Hash Tables

Hash tables are used for efficient searches of arrays when a linear search may take too long, or the maintaining of the sorting required for a binary search is too much processing (too often).

A hash table is an array in which elements are placed a certain place in the array based on a particular “hash” calculation. The array will start out a size that will satisfy the need, and consist of empty elements. It is then populated by having the hash calculation applied to the new elements, and putting them one-by-one right at (or close to) the index that equals their hash calculation result. In some cases each element in the array will have its subscript match exactly its hash algorithm result. Though most often, many elements are not actually stored right at, but close to the subscript that matches the results of their “hash algorithm” calculation.

So, for example, if the hash algorithm applied to the data element “Hello” evaluates to 7, then “Hello” will preferrably be held at the 7th subscript position [7] of the hash table array.

If a data item is being added to the array and the resulting integer result of the hash alogrithm on it equals an index already occupied, then one of several “tie-breaking” approaches will be utilized. The approach suggested by the IBO is simply searching for the next free space and putting the data item there.
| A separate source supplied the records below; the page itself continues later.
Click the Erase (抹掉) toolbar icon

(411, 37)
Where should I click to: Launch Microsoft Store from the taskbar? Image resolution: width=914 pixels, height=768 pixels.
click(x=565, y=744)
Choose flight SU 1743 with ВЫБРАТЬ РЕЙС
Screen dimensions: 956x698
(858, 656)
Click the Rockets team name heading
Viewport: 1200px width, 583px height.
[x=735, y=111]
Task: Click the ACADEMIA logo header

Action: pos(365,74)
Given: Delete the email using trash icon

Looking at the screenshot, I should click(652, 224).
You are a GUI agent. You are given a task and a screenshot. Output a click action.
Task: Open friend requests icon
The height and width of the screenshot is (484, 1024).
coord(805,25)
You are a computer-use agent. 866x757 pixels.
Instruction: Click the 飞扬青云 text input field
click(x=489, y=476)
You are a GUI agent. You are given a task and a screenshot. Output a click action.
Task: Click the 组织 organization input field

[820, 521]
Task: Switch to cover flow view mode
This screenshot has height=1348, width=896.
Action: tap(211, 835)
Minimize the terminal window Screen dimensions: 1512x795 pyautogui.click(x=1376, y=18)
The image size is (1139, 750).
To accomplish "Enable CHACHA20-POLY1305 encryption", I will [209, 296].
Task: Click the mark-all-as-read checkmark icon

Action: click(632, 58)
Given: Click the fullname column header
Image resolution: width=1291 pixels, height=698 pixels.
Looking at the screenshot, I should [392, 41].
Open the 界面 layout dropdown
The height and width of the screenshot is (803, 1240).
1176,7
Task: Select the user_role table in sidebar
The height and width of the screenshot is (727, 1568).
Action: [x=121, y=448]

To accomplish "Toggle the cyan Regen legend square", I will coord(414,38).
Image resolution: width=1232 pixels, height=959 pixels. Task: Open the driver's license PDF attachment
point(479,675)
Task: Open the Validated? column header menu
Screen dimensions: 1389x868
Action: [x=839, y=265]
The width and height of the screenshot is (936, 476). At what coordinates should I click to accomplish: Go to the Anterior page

This isn’t the best solution, but it works.

Using this approach, the absolute worst case scenerio would be if only one element was left empty, and it was just ahead of the hash result element, so there would have to be a sequential search all the way through to the end of the array, and then from the beginning, up to that free space. But the chances of a long squential search like this ocurring would be extremely small, and so the benefits of not having to continually sort, and not having to seqential search much, outweigh the inefficiency of an occasional longish sequential search. Never-the-less in the case that a new element’s hash result is the same as an index already being occupied, it is actually preferrable to have a secondary hash algorithm that yields more possible numbers.

So once the hash table (array) is established, in order to perform a search for a specific data item in it, you first re-perform the exact same hash algorithm that was used in the hash table's creation Then you look at that index to see if the item you are searching for is there. If it is, voila! If it's not (in which case there must have been a tie), you would revert at that stage to the slower linear search beginning to the right of that index until you find it – it should be close.

A hashing technique that will commonly work for Strings is modulo division performed on the ASCII sum of the String's chars by a prime number close to the length of the array, to yield remainders which are in the range of 1 to approximately the length of the array.

See page 269 for a good hash table creation algorithm. You are only expected to be able to use it, not created it. But you'll need to add some lines to this one to place ties in the next available space.

Adding in these lines after the ht = ht + codes[i].charAt(j); line should work:

                                                int x = ht % 51;
                                                while !(hash[x].equals(“”);
                                                            x++;
                                                hash[x] = codes[i];